Sundi Rose
Updated Aug 24, 2015 @ 2:59 pm

We can order pizza with an Emoji and create 3D holograms from our smartphone. And still, we can’t get through a two-minute YouTube video without some annoying buffering, or setup a router without a ton of wires and frustrated customer service calls. They’re small problems in the big scheme of things, but they’re ones that the Internet overlords needed to get on, and get on it they did.

Frustrated Wi-Fi users, meet OnHub, Google’s very own revamped router that promises to get rid of buffering for good. The device looks like a to-go coffee thermos and operates like a telepathic.

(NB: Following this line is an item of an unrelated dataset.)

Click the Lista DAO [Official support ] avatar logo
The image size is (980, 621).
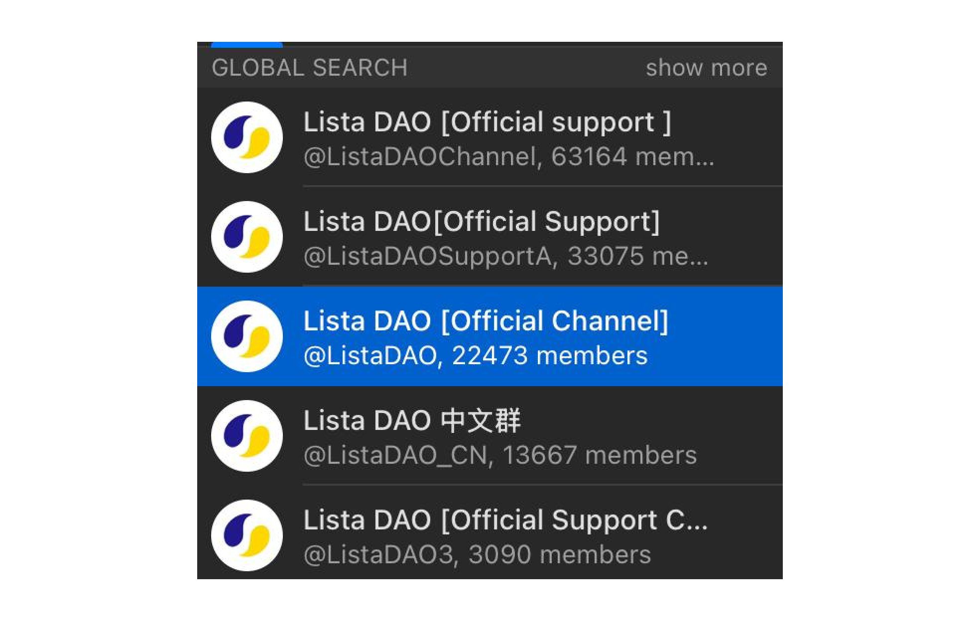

It knows exactly how you want to use your Internet, and adapts to do just that. The redesigned router can handle up to 128 devices at a time and then can prioritize those devices so that you get the bandwidth where and when you need it. That means you can divert more bandwidth to your laptop to watch Netflix and less to your phone, or vice versa, depending on what your Internet flow is all about that day.

There is an accompanying app which makes the set-up super-easy and explains what’s happening with the router in a language that you can understand. You can also easily check the status, see which devices are getting priority and get troubleshooting advice when something does go wrong.

And it looks way better than that clunky black box with all the wires. That’s not to say it isn’t pricey at $199 a pop. Still, if you’re over dropped FaceTime calls and frozen Netflix videos, it might be worth your hard-earned cash.

But don’t expect this router to solve all your Internet problems. As Mac Observer’s Jim Tanous explains, “OnHub solves two main issues: router configuration and the amount of congestion on the server. . .but one thing Google’s OnHub can’t change is your Internet service provider, which at the moment holds the most power of what your Internet looks like.”

In other words—even if you have 10 OnHubs sprinkled around your house—if your Internet service provider is having a bad connection day, then so are you.

If OnHub, which goes on sale August 31st, doesn’t solve all our Internet problems, at least it’s a step in the right direction. And hey, it looks really cool.